Data provided |
::::::::
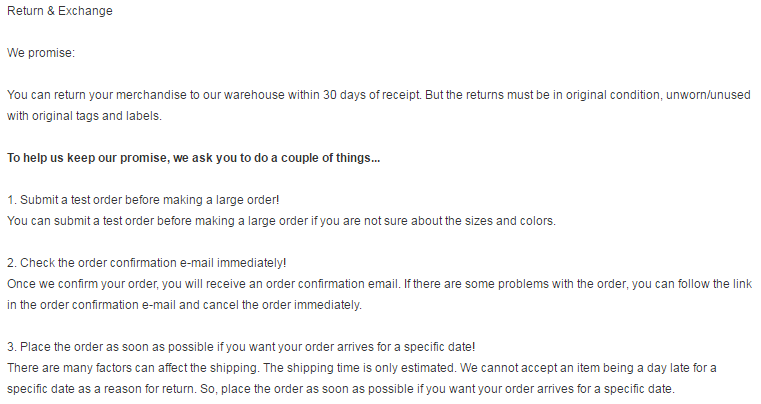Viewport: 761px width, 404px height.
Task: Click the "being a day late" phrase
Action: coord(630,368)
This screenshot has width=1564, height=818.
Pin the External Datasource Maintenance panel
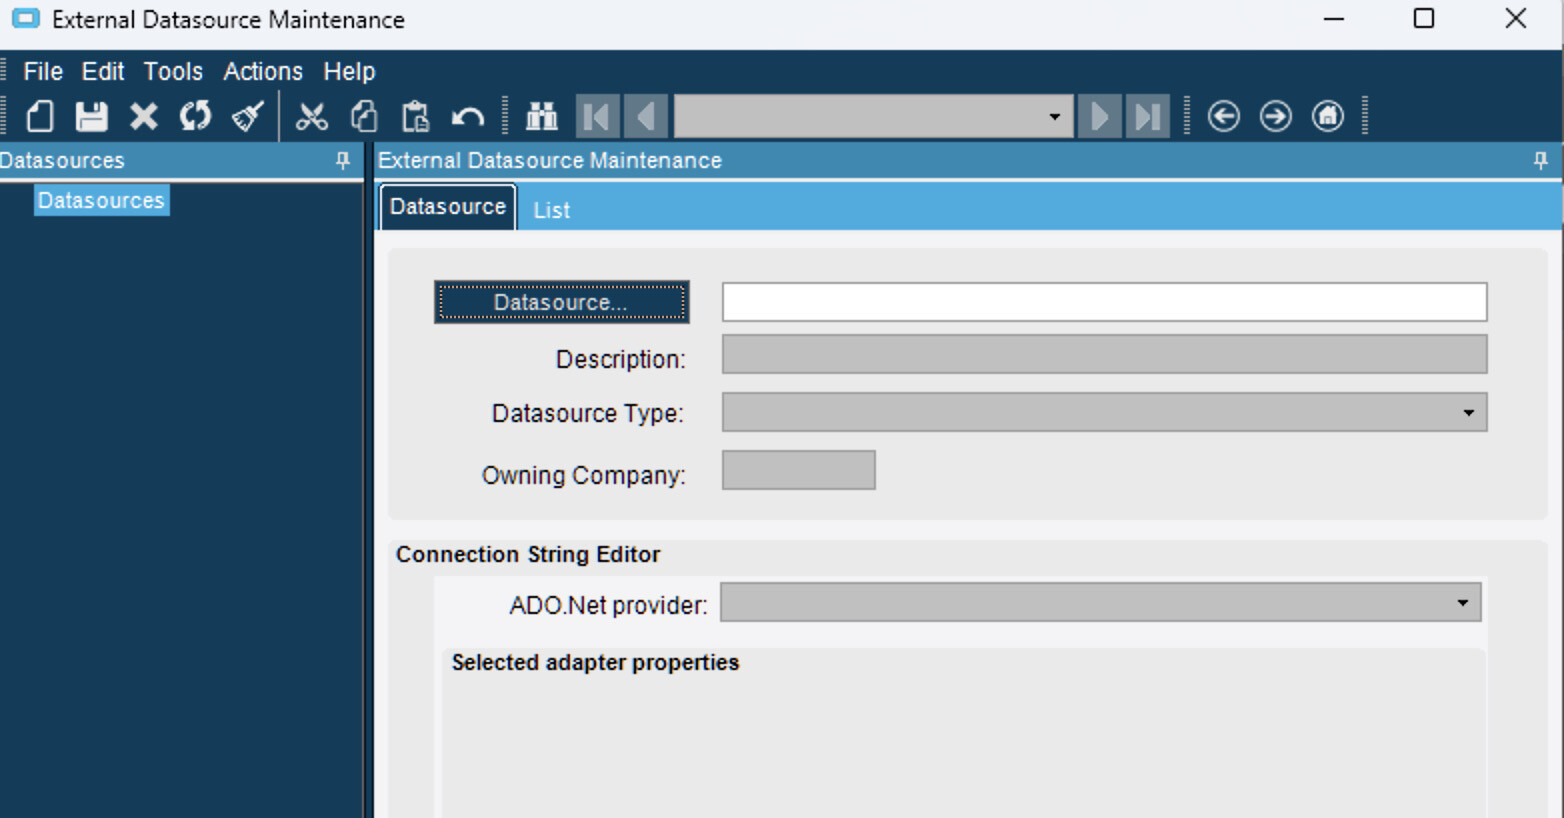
::::::::
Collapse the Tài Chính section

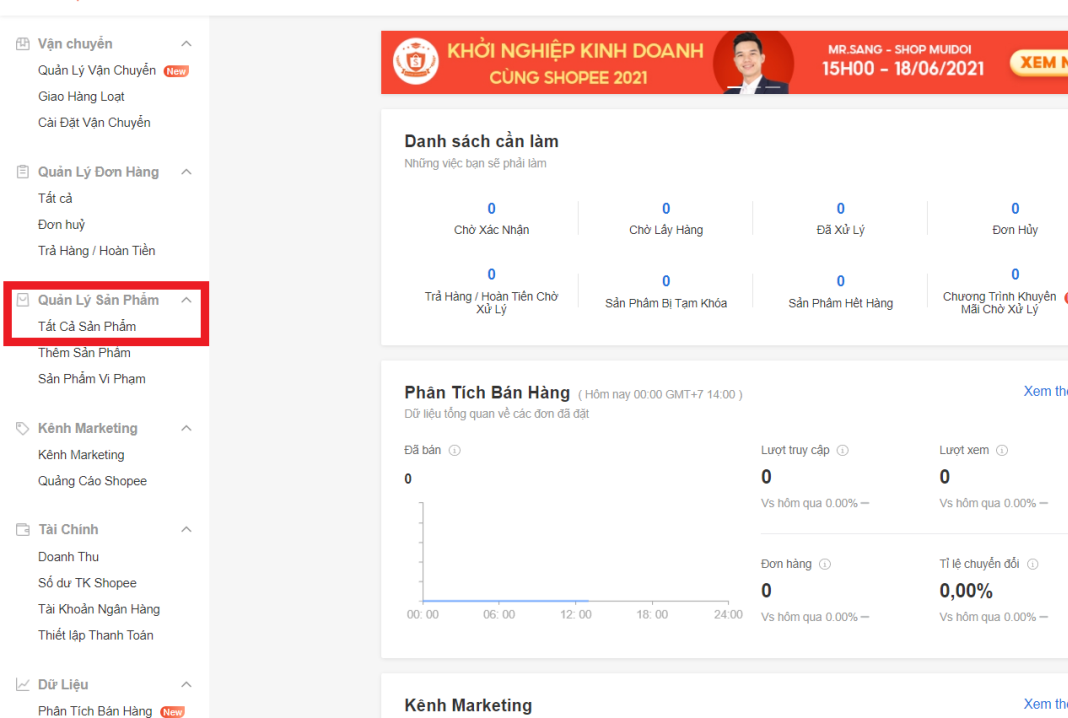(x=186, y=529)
::::::::
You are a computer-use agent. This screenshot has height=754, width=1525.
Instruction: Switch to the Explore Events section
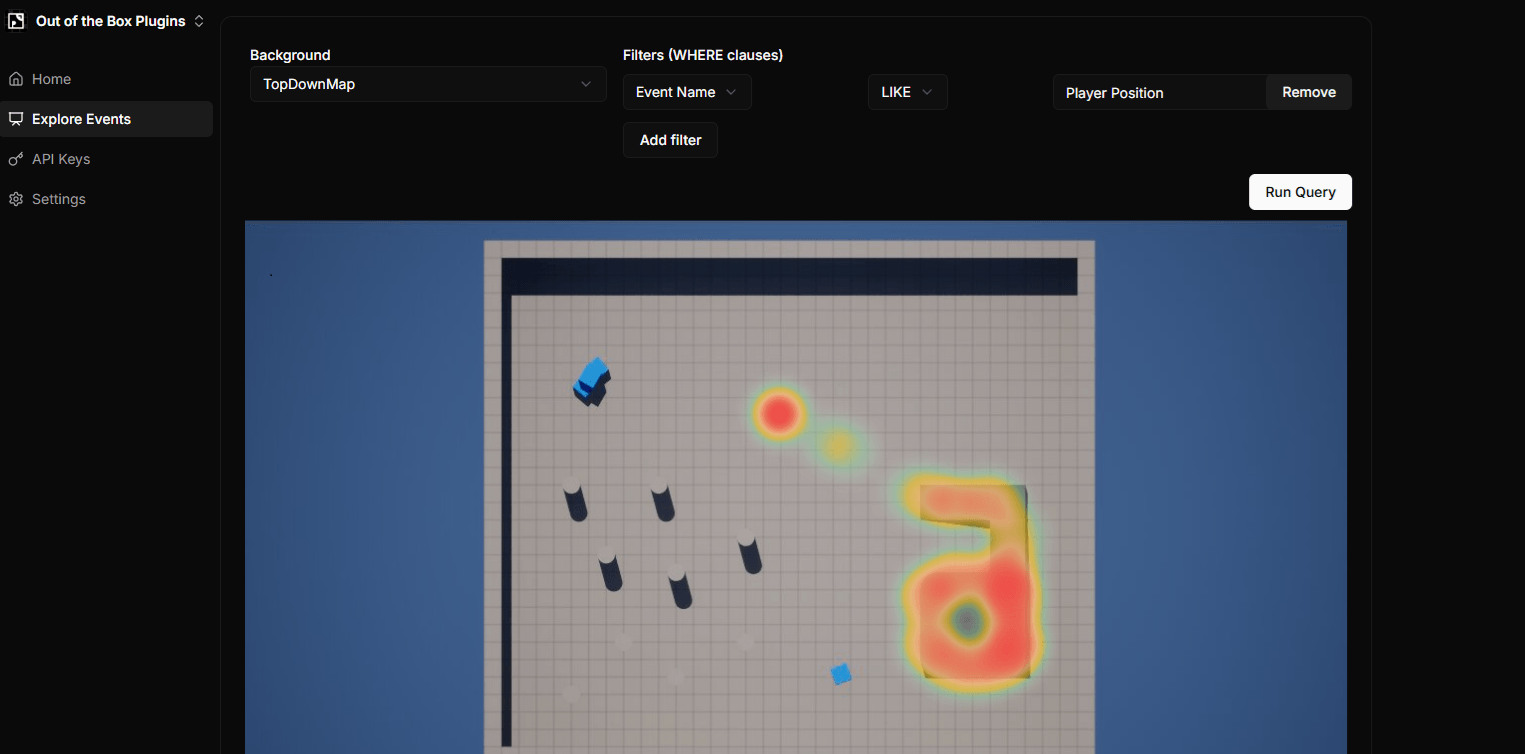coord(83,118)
::::::::
Your task |
The answer must be all the lines above that hold the word "This".

Exercise response |
This screenshot has width=1564, height=818.
You are a computer-use agent. This screenshot has height=754, width=1525.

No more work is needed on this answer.